A Therapist Explains How To Not Let Rejection Bring You Down
We can all benefit from 'rejection-proofing' our mental outlook.
By Jourdan Travers, LCSW | September 1, 2022
Many clients come to therapy with severe wounds of rejection. They may say things like, "I simply don't understand why anyone would ever treat someone that way" or "what have I done to deserve this?" or "why can't I just feel wanted for once?".
It's an unfortunate place to be as these feelings can be extremely demotivating and isolating. But rejection sensitivity is not an insurmountable problem. In this article, I'll talk about three ways to rejection-proof your attitude.
#1. Keep your focus on the present and the future, not the past
There's one thing that all of our rejection experiences have in common: they happened in the past. Whether it was a relationship that didn't work out, a job interview that went south, or a test that did not go as planned — it's over and done with.
While that may sound dismissive (sure, these things don't feel great and can certainly hurt in the present), it's the honest truth. It's up to you to leave the past in the past.
Psychologists talk about people having different "time perspectives." Some of us, by personality, focus more on the present and the future. Others are more nostalgic, preferring to spend their mental energy reminiscing about good times.
Other people fall into the unfortunate category of 'past-negatives.' These people tend to replay past experiences that are hurtful or anxiety-provoking, such as the times they experienced rejection. These are often the people who have had a debilitating experience with rejection. They come to fear rejection to the point that they shut themselves off from others or they pass up potentially rewarding experiences because they don't think it will work out for them.
But the only thing separating someone who has a 'past-negative' focus from being more future-focused or present-focused is themselves. Your thoughts and emotions flow from your behaviors. If you do things to focus your behaviors on the present and future (for example, incorporating mindfulness exercises into your daily routine, sticking to a strict work-out regimen, engaging in solution-focused psychotherapy, or setting ambitious goals for yourself), you may find your thoughts drifting less and less to those hurtful places of rejection until they eventually evaporate from your consciousness altogether.
#2. Learn to spot imaginary rejections
We all experience rejection; it's part of life. Some people, however, are so hyper-sensitive to it that they start seeing rejection where none exists. They may assume someone's body language conveyed a sign of irritation or boredom when, in fact, none existed. They might, without basis, infer someone's opinion about them by hearing it second or third-hand from someone else.
Duke psychologist Mark Leary, an expert on rejection sensitivity, has this to say about our faulty perceptions of rejection:
"We tend to have negative rather than neutral reactions to learning that someone feels neutral about us.

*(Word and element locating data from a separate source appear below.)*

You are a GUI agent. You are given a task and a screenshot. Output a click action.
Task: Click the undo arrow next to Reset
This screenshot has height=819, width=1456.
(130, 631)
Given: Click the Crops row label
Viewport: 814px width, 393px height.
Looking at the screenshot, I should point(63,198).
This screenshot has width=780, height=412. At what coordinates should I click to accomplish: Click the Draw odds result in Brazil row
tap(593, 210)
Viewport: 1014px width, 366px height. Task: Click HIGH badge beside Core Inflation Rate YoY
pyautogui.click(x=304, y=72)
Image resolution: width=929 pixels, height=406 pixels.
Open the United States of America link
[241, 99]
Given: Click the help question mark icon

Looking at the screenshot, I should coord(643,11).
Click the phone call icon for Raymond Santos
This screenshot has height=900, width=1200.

What this means is that most people probably go through life feeling more rejected than they actually are. Furthermore, a history of actual rejection — by neglectful parents or rejecting peers, for example — seems to increase this tendency. Viewed in this way, the first step in addressing one's concerns with acceptance and rejection is to examine the evidence as objectively as possible, trying not to either sugar-coat others' reactions or read too much negativity into them."
In other words, be sure to fact-check yourself the next time you perceive rejection in an ambiguous situation. Don't be afraid to run the scenario by a friend or family member who might be able to offer an unbiased perspective on the situation. And, try your best to err on the side of inferring acceptance, not rejection.
#3. Count your wins as well as your losses
As humans, we have a tendency to preoccupy ourselves with negative information. This mode of thinking has an evolutionary basis — focusing on the potential threats in our environment kept us safe in uncertain conditions.
Unfortunately, it can cause us to misperceive how many slights, insults, and rejections we actually experience. One way to combat this mode of thinking is to keep track of your acceptances as well as your rejections. Life gives and life takes away. Make sure you celebrate and savor your victories at least as much as you lament your losses. This can help you keep life's inevitable rejections in context.
Conclusion
None of us want to feel like our experience with rejection and failure is guiding our life. To protect yourself from falling into this trap, (1) remember to focus more on the present and future and less on the past, (2) learn to fact-check your imaginary rejections, and (3) keep in mind that you likely have a win (or two) for every loss. Finally, it's important to cultivate a strong support structure (i.e., friends, family, resources, etc.) that allows you to bounce back from life's inevitable setbacks quickly.